扣好灰色西装的最后一颗扣子,他将深蓝色羊绒大衣搭在左手的臂弯上,然后才神色自若地走到她身后,指纹一扫,门“吧嗒”一声开了锁。
沈意眠鼻子里轻轻哧了一声,下巴一扬,又雄赳赳气昂昂地走了出去。
到了专用电梯前,她伸手去按下行键,可那指示灯怎么也不亮。
她较劲地又按了好几下,心里开始烦躁。
这还总裁办呢,电梯都这么容易坏!
此时,顾忱已经不紧不慢地走了出来,默不作声地看她一眼,拿手里的工牌伸手一刷。
下行键亮了。
随着一声清脆的“叮咚”,电梯门随即打开。
顾忱率先走了进去,见沈意眠幽怨地看着他不动,他伸手按住开门键,说:“不走吗?没卡下不去的。”
沈意眠:……
哦,原来这就是“总裁专用梯”。
可恶。
又被他装到了。
电梯快速下行,沈意眠盯着楼层显示屏不发一言。
“不是说不是小孩了,怎么还是这么喜欢闹脾气?”
长久的沉默后,顾忱终于开口。
“你说不喜欢我把你当小孩,那你能不能像个大人一样和我沟通,不只是表达情绪,还要告诉我你的诉求。”
沈意眠心底一沉。
是啊。
怎么每次在他面前,她就像个小孩子一样“无理取闹”了呢。
其实她也不知道自己的“诉求”到底是什么。
只是个生日而已,他也已经道了歉。
可她还是觉得不开心,却又说不出到底想要他怎样。
可能,她只是想要他哄哄她。
而不是总是一副无所谓的样子。
“对不起。”
她没有回头,只是低声道:“我以后不会再来烦你了。”
身后,顾忱轻轻叹了口气:“我不是这个意思。”
电梯到了负一层打开,顾忱先走了出去。
沈意眠站在原地没动,不知道在想些什么。
“沈意眠。”
顾忱叫她,声音很沉,却柔和:“过来,我送你回家。”
沈意眠抬眸看他一眼,眼睛红红的。
顾忱心弦一动,顿时有些自责。
不过是个十六岁的小姑娘,哪懂得那么多成人的道理。
那些戴着面具隐藏情绪的人他难道见的还不够多吗?
竟要去苛责一个本该天真的孩子。
“对不起。刚刚是我说话有些重了,我给你道歉。”
他抵在电梯门口,低头看着她:“原谅老顾,好不好?”
心底的某个角落像是被他的声音轻抚着,沈意眠的心突然就没那么难过了。
她偷偷掀起眼皮看他。
男人高耸眉弓的阴影之下,那双眼睛泛着暗而柔的光,像是晦暗月色下的湖面,清冷又宁静。

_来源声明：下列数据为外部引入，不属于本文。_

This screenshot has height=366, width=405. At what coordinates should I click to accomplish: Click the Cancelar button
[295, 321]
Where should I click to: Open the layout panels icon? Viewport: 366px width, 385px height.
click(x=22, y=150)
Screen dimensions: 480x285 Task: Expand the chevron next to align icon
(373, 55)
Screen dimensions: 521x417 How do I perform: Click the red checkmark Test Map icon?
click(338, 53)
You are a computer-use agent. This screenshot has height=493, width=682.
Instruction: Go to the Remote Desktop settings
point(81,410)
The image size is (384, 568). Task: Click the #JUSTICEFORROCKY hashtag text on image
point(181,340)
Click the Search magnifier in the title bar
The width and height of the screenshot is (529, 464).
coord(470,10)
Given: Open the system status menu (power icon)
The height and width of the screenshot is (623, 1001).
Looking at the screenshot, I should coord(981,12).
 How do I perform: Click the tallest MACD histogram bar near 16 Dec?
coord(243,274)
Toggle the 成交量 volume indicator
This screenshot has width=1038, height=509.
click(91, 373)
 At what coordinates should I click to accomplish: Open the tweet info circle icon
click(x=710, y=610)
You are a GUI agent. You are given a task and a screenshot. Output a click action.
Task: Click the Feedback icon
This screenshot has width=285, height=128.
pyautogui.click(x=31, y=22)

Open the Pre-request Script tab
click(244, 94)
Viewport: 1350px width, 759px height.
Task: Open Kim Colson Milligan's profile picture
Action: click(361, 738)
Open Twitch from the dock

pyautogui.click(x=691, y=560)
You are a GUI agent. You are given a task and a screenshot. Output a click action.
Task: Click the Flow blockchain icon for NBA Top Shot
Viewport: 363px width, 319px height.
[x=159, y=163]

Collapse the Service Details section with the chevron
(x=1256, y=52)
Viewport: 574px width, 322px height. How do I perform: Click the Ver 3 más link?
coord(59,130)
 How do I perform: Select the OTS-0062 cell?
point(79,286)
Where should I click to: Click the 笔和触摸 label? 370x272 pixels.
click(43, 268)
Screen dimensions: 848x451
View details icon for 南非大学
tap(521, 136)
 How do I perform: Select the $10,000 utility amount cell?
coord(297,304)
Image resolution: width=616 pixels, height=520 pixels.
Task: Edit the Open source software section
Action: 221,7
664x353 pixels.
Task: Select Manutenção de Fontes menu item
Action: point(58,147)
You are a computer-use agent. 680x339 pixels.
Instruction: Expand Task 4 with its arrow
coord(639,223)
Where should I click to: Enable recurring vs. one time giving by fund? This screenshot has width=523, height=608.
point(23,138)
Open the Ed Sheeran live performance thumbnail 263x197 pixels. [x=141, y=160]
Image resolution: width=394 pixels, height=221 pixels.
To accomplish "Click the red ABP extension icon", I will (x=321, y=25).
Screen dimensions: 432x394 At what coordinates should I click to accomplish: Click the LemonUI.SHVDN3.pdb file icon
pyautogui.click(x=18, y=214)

他眉宇间有些倦色,嘴唇颜色很淡,看着她的神色却极为耐心。
沈意眠有些心虚地收回目光,赶紧两三步走出电梯,小声说了句:“走吧。”
顾忱知道,这丫头这么傲娇,是不会明确说出一个“好”的。
那句“走吧”,就算是她最大的妥协了。
他微挑唇角,跟着她走出电梯间。
两人刚进停车场,随着拐角处一声刺耳的轮胎摩擦声,一辆红色保时捷一个九十度拐弯朝他们的方向疾驰而来。
车灯刺眼,沈意眠下意识地伸手挡住眼睛,根本看不见那车子到底到了哪里。
顾忱眉心一拧,眼疾手快地将她一把拉近,几乎是将人揽进怀里。
那辆车堪堪擦过两人身边,速度不见丝毫减慢地继续朝出口驶去,一会儿就不见了踪影。
车身擦过的风似乎还在发间拂动,沈意眠被硬生生吓出一身冷汗,一时间僵直了身子一动不动。
顾忱身上的那种味道从未如此清晰地从她鼻息间传过来,在他体温的包围之下,从四面八方稳稳包裹着她,令她觉得分外安心。
她正盯着顾忱胸前的黑色金丝暗纹领带发呆,男人的声音突然从她发顶上方传来,连带着胸腔都像是在共振。
“没事吧?”
他问。
显然也像是松了口气。
沈意眠赶紧摇摇头,慌乱间后退几步。
即刻,一股潮热就从脖颈蔓延至耳根。
心脏也扑通扑通地像是想要从身体中挣脱。
顾忱抬头看了一眼安装在车库四周的摄像头,轻轻拍了拍沈意眠的肩膀,“没事就好,走吧。”
两人上了车,阿光一看见沈意眠,就很自觉地把车往天禧城开。
沈意眠还沉浸在刚刚的近距离接触中没回过神来,一看顾忱就觉得脸颊有些发烫,干脆趴在窗户边看着外面冷静冷静。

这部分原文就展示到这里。